Exercise inputs:
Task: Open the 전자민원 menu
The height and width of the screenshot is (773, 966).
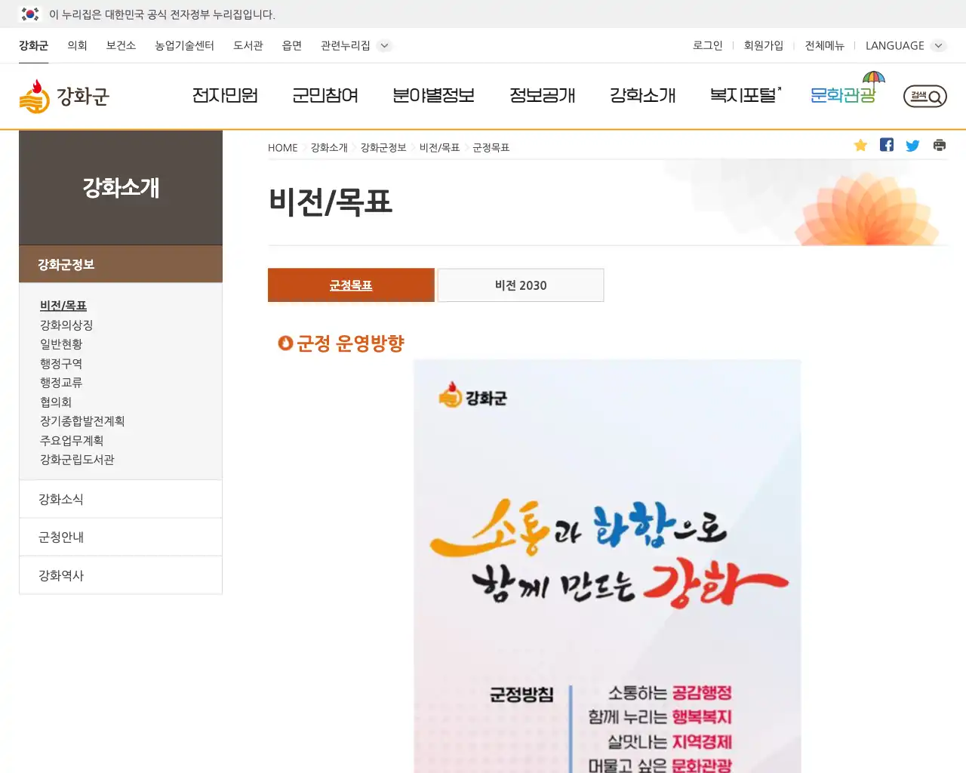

==

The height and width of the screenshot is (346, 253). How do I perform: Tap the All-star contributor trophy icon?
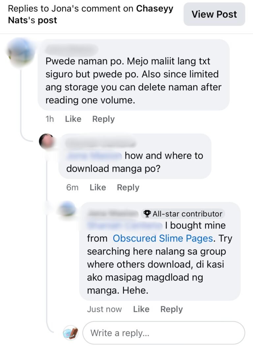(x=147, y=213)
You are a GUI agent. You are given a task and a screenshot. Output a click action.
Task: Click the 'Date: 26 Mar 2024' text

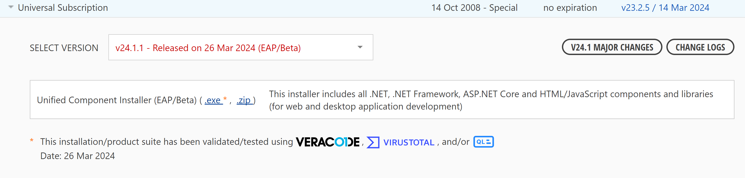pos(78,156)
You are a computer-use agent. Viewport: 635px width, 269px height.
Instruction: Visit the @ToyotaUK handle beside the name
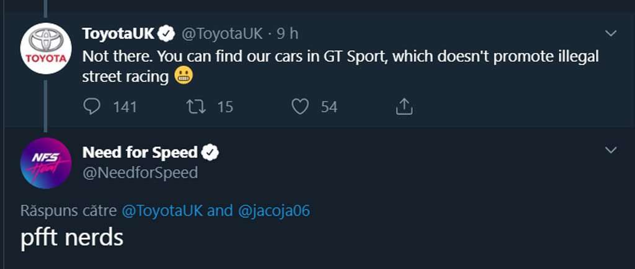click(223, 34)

Activity:
Search the listing above for the lines with "Task: Open the 전자민원 menu" and "The height and width of the screenshot is (773, 966).", then output those lines and all lines between them exactly.

Exercise solution:
Task: Open the 전자민원 menu
The height and width of the screenshot is (773, 966).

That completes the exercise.